Une plainte a donc été déposée en avril 2014, accompagnée d’un certificat médical. Dans le diagnostic de l’unité médico-judiciaire, six jours d’incapacité temporaire totale (ITT) sont constatés sur les violences physiques. « Ce qui est vraiment beaucoup dans un dossier de violences conjugales », explique Maître Peiffer-Devonec. Elle pouvait également compter sur le témoignage d’un de ses jeunes fils, selon lequel elle avait été victime à plusieurs reprises de violences verbales, dont une menace de mettre le feu à l’appartement. Il avait aussi vu son père la gifler avec le revers de sa main. Cette femme était d’ailleurs suivie depuis 2010 par un psychiatre, dont le certificat médical indiquait qu’elle présentait un syndrome de stress post traumatique. Selon son avocate, « c’était assez faible comme dossier mais il n’y avait pas de doute sur la vraisemblance des violences grâce à la plainte et au certificat médical. » 

Abandonnée par la Justice

Le 1er juillet 2014, lorsqu’elle passe devant la juge aux affaires familiales au tribunal de Bobigny pour sa demande d’ordonnance de protection, tous ses espoirs se retrouvent anéantis. La juge statue qu’il n’existe pas de danger immédiat car un de ses fils vit encore à la maison et que son conjoint passe une partie de l’année en Algérie. Elle qui avait décidé de chercher de l’aide auprès de la justice se retrouve abandonnée, exposée à de possibles représailles de la part de son mari. Le lendemain du jugement, elle décide de mettre fin à ses jours et se jette dans le canal à Aubervilliers.

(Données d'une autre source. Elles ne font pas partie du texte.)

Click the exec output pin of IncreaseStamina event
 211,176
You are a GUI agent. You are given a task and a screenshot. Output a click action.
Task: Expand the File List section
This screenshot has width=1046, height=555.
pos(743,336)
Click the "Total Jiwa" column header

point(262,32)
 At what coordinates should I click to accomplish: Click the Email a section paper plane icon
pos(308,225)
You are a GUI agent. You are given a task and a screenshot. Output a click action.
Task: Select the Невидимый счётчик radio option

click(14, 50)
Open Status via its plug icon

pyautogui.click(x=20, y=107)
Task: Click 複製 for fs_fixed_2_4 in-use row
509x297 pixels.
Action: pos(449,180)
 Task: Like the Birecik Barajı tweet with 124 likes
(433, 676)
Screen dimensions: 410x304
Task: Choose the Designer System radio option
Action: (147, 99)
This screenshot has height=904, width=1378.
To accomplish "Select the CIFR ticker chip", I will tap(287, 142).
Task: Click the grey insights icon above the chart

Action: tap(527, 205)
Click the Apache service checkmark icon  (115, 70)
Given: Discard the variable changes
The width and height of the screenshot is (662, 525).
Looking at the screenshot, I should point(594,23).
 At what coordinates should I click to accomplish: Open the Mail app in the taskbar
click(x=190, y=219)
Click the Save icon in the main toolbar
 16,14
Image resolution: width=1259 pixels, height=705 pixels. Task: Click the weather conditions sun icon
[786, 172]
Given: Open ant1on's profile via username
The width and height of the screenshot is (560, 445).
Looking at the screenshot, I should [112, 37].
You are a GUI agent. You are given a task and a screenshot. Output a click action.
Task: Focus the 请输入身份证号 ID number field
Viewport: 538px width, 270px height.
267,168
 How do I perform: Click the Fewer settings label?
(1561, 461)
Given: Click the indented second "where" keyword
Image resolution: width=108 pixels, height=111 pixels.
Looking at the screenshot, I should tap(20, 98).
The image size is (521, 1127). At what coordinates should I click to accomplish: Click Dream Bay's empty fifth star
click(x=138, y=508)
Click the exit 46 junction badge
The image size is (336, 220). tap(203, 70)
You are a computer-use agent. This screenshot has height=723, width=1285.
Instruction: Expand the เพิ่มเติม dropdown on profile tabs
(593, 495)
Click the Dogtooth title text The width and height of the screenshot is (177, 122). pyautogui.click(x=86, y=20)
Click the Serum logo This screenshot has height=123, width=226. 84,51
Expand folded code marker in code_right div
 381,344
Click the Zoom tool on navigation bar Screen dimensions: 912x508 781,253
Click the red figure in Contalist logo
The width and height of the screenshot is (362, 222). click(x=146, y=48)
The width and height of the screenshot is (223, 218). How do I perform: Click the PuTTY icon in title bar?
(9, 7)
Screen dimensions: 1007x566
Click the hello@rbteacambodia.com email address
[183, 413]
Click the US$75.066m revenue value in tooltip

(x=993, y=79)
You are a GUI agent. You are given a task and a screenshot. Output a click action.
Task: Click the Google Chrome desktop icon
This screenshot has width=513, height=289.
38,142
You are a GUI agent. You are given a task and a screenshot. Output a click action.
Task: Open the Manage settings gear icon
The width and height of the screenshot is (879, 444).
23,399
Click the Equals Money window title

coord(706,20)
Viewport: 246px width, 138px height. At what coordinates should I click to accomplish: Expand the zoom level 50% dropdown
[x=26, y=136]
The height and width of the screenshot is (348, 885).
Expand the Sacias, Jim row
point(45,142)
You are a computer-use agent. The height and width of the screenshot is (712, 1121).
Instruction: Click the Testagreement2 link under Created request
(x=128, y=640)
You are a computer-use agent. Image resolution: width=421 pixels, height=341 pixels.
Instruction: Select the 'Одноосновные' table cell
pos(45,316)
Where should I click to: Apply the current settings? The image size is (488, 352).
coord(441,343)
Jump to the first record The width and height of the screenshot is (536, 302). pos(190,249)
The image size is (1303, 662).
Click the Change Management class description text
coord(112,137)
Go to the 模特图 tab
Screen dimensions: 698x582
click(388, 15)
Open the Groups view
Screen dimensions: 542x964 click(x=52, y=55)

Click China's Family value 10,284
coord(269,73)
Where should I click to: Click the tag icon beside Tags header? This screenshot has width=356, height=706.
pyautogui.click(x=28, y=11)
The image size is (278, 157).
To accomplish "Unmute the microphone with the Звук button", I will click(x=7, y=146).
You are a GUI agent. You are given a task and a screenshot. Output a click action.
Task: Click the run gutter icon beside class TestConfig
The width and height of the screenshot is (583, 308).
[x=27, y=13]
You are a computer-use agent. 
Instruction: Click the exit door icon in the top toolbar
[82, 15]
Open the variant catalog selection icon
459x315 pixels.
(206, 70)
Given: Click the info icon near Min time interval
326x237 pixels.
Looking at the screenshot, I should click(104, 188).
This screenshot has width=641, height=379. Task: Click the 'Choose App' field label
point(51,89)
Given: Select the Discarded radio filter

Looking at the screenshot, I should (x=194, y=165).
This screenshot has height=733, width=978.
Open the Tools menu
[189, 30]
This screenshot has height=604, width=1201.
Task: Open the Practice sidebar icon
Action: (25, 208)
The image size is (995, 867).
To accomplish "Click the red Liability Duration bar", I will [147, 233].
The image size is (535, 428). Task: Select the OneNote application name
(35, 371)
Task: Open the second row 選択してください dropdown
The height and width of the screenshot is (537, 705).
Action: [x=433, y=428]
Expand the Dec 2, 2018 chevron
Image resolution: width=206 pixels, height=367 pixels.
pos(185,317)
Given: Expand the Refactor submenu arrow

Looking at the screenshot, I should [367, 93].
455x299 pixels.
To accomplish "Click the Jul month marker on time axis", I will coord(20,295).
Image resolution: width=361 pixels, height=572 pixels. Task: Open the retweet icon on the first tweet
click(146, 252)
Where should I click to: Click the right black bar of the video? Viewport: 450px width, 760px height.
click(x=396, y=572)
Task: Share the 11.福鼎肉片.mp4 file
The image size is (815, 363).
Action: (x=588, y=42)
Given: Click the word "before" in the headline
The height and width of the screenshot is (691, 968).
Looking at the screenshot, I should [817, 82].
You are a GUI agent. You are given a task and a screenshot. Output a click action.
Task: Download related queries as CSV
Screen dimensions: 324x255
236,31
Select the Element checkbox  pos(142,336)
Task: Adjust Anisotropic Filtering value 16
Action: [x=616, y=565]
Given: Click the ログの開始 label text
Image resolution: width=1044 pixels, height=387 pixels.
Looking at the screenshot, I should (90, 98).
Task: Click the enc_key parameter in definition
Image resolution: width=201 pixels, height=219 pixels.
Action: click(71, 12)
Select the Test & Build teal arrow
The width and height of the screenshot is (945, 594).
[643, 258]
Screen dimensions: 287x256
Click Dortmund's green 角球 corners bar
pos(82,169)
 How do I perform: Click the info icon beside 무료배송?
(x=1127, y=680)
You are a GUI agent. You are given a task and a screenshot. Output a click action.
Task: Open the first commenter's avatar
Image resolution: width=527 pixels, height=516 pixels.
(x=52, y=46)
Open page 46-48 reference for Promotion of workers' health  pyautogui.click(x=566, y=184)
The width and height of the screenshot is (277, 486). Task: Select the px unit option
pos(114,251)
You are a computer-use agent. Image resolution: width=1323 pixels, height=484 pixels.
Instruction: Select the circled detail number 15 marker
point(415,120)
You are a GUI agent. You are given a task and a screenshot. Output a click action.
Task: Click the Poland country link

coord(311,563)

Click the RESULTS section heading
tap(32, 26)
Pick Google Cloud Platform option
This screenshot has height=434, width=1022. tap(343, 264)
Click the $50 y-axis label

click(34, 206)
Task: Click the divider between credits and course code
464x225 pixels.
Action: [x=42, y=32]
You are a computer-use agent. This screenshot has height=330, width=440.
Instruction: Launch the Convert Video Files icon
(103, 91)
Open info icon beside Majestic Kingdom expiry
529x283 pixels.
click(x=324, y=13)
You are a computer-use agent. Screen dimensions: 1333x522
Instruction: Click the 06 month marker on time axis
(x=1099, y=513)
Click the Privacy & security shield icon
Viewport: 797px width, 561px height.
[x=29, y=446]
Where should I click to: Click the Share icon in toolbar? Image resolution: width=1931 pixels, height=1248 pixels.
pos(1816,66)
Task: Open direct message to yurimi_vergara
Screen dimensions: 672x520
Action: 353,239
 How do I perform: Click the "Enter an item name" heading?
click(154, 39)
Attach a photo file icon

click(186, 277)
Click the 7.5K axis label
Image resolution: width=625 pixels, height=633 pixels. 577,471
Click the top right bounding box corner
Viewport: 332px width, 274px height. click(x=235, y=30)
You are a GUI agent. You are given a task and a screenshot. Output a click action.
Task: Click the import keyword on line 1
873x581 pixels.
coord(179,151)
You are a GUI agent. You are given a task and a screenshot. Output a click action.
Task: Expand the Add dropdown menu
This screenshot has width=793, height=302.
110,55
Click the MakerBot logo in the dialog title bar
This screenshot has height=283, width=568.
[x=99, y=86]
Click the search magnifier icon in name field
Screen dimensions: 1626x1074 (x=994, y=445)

Sept ans après les faits, son avocate se dit « encore retournée par cette affaire. » Elle se souvient du moment où elle avait appris le suicide de sa cliente, par l’intermédiaire de ses filles : « J’étais extrêmement bouleversée. Je voulais écrire à la magistrate. J’avais préparé une lettre, mais je n’ai pas eu le courage de la lui envoyer. Peut-être étais-je encore trop jeune (j’avais 34 ans à l’époque), je manquais d’assurance. Si cela arrivait de nouveau aujourd’hui, j’irais carrément rendre visite au juge pour lui dire ce que j’en pense. »

Même si les magistrats sont beaucoup mieux informés sur les violences conjugales aujourd’hui, la prise en charge de ces dossiers laisse encore à désirer. Encore récemment, dans le Nord, le féminicide de Nathalie Debaillie a montré les failles du système police-justice. En 2019, cette femme s’était rendue plusieurs fois au commissariat de Lille pour signaler le comportement dangereux de son ex-compagnon, qui ne supportait pas leur séparation. Quelques semaines plus tard, il l’assassinait. Entre-temps, la police n’avait absolument rien fait pour lui venir en aide.